话说在太虚幻境飘渺仙宫的百草园里,雪霞仙子正提着和氏壁雕成的玉壶为一株株碧绿迎风的仙草浇水。
但见她荷衣蕙带,环佩铿锵,一边浇水一边哼着曲儿,好不快乐。
因为警幻仙姑已经答应她,让她下凡到人间去历劫游玩,所以她怎能不高兴、不快乐呢?
其实待在飘渺仙宫里没什么不好,吃的是仙桃蟠果,饮的是天池圣水,穿的是云彩、花朵和香草所编织的衣裳,住的是水晶琉璃屋,不生不死不灭,没有人世间的灾难烦恼、分离苦痛,可她就是觉得人间比较好玩;毕竟这儿虽好,却冷冷清清,比不上人间繁华、热闹,而她是喜欢热闹的,所以她求了警幻仙姑好多次,希望可以让她像神瑛侍者那样下凡玩玩再回来。
雪霞记不得自己求了多久,总之很久、很久,很多次、很多次就是了,警幻仙姑终于答应让她到人间去,只要她把这百草园里的仙草都浇过水,她就可以下凡了。想着,雪霞不禁笑了出来。
这时,姐妹淘彩霞仙子的声音传来——
“雪霞,你浇好水了吗?时辰已经到了!”
雪霞听了连忙进前一步喊道:“彩霞,等等我,再一会儿就好。”
彩霞提着花篮走进来,“雪霞,仙姑说如果你再不快点把水浇好,就会误了下凡的时辰,所以你最好……”

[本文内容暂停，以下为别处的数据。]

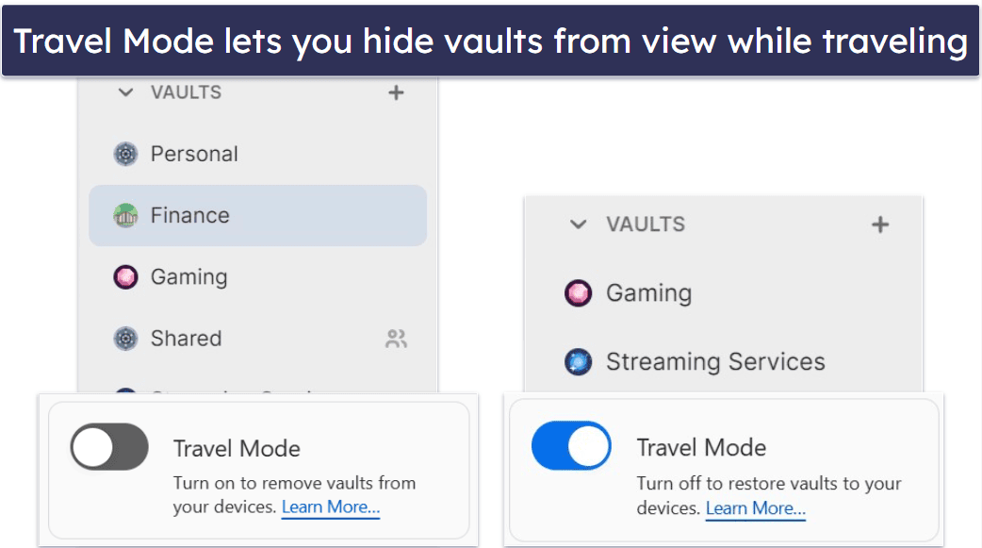Collapse the VAULTS chevron above Streaming Services list
The image size is (982, 548).
[579, 224]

彩霞的话说到一半便陡然止住,眼睛瞪得老大,直直看着雪霞脚下,“雪霞,你、你怎么把绛珠草踩在脚下?那可是仙姑最爱的一株草啊!”
雪霞一惊忙低下头,哎哟,这可不是吗?那一株好不容易冒出头、眼看即将成形的绛珠草,竟然给踩得扁扁的,眼看是活不了了。
雪霞顿时花容失色,丢开玉壶蹲下身子,忙想抢救绛珠草。“这、这可怎么办好呢?万一仙姑追究起来,只怕我不但下不了凡,还可能会被关进寒水洞中接受寒冰酷刑。彩霞,你说这可怎么办?”

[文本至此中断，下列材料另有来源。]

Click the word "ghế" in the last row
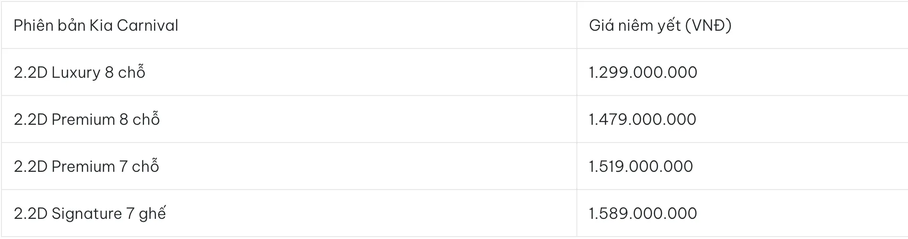Viewport: 908px width, 239px height. (x=152, y=214)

彩霞也不知该如何是好,“我也不晓得,仙姑素来最爱这绛珠草,不但亲自浇水,还天天盼着它化成人形呢。现在被你踩死了,她一定会很生气的。”
雪霞急得团团转,可怎么办,这可怎么办呢?
她好想下凡去人间玩,可仙姑如果知道这绛珠草被自己踩死了,铁定不准的;既然如此,不如……
一个想法倏地闪进她脑子里,反正都已经踩死,干脆把它连根拔起,湮灭证据,届时再来个死不认账,反正她说不知道,谁能夺她何?而且彩霞是自己的好姐妹,一定不会出卖自已的。

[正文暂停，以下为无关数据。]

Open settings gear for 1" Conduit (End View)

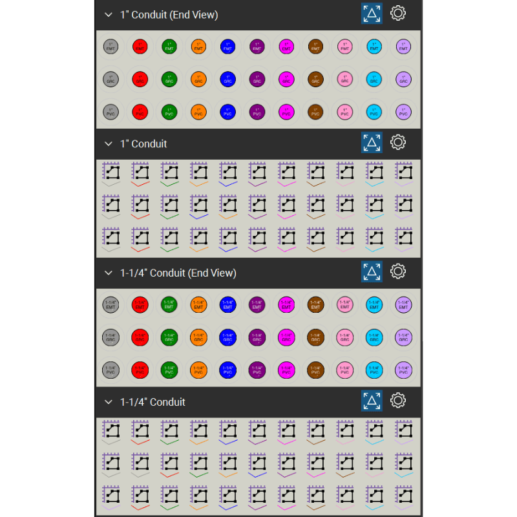[x=398, y=14]
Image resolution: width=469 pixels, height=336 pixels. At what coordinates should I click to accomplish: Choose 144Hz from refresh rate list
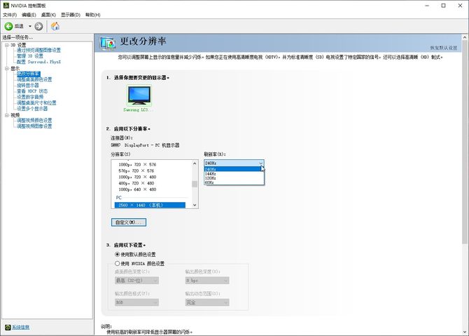tap(211, 173)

雪霞开口:“彩霞,我想把绛珠草拔起来,你说好不好?”
彩霞大惊失色,“你说什么?把绛珠草拔起来?”
“是啊!反正已经被踩死了,不如就拔起来,来个死不认账……”
“什么死不认账?雪霞,你好大的胆子,踩死了绛珠草,还想湮灭证据?你当真以为我什么都不知道吗?”
雪霞轰地愣在当场,慢慢转过头,“仙、仙姑?”
警幻铁青着脸站在百草园门口,疾言厉色道:“雪霞,我让你浇完水再下凡,你心有不甘,所以拿我的绛珠草出气,是吗?”
雪霞头手齐摇,慌忙否认,“不是的,雪霞怎么敢呢?雪霞不敢,只是……”
“不敢?既然不敢,为什么踩死了绛珠草?你不知道这绝珠草即将成形吗?”
闻之,雪霞头低到几乎都看不见了。
“这绛珠草是我从王母娘娘那儿带回来种植的,本想待它吸收日月精华,化成人形后,再送它到人间投胎历劫;想不到竟让你给踩死了,这教我怎么向王母娘娘交代?”
雪霞双手乱摆,“我只是踩了它,它也不见得死翘翘了啊?”她蹲下身子,捧起扁扁歪歪的绛珠草强辩着:“仙姑,你瞧瞧,它还活得好好的,它还没有死!”
警幻又好气又好笑,哼了一声,“是吗?既然你说它还没有死,那么我就让这株绛珠草跟你一起下凡,了却你和它的一段姻缘,如何?”
“了……了却姻缘?”
“没错,这绛珠草化成人形后,本当下凡成就一番帝业,却因为被你这么一踩,他的帝业没了,还成了个病鬼,甚至只能退而求其次地当个王爷。不过他这个王爷当不当得成,还得看你。” 警幻斜睇了雪霞一眼,神色中有一抹诡异。
“看我?”
“没错,因为这绛珠草将会是你的丈夫,所以你自己看着办吧!”
雪霞几乎晕了过去,嫁……嫁给一株草做妻子?
她不要,她好好一个仙子,大虚幻境的仙子耶!为什么得嫁给一株草做妻子?而且还是一株被踩得扁扁的草?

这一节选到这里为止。